• [OBJECTIVE] Print the material verbatim from the line with "You are a GUI" up to and including the line with "pyautogui.click(x=414, y=560)", and nothing else.

• [PROVIDED RECORDS]

:::::

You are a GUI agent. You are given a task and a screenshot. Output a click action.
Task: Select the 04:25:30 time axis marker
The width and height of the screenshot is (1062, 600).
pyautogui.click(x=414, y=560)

:::::

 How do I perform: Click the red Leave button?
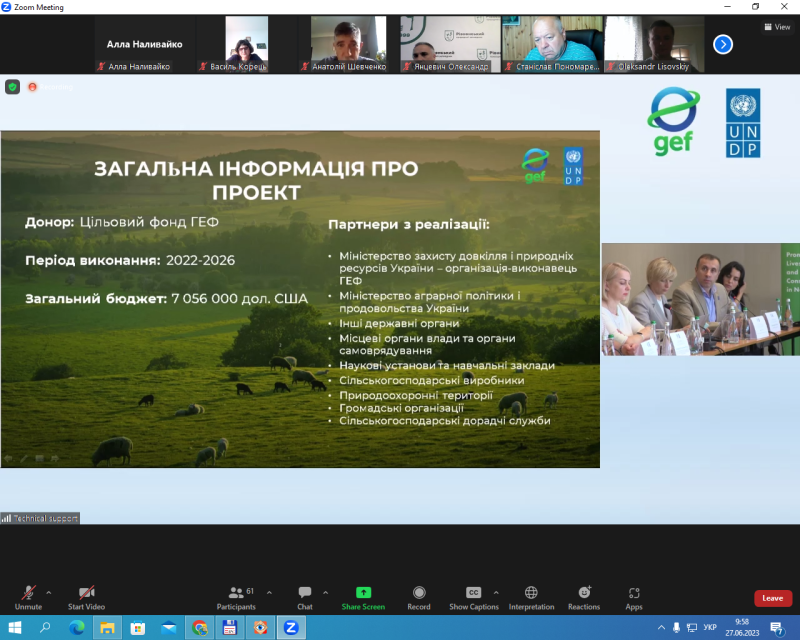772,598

:::::

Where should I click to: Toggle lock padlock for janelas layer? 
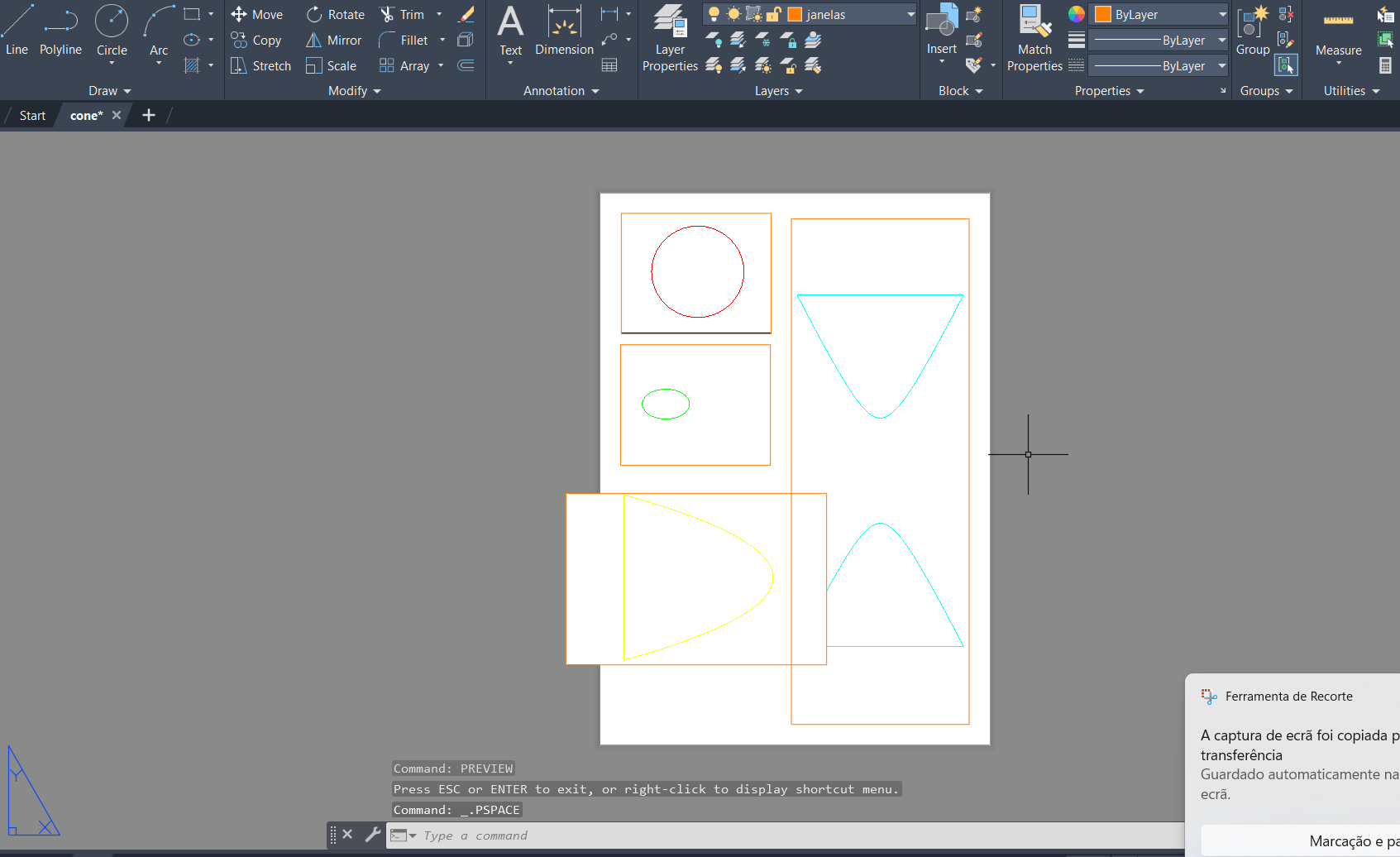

:::::

• [REPLY TO THE EXERCISE]
You are a GUI agent. You are given a task and a screenshot. Output a click action.
Task: Select the 04:25:30 time axis marker
The width and height of the screenshot is (1062, 600).
pyautogui.click(x=414, y=560)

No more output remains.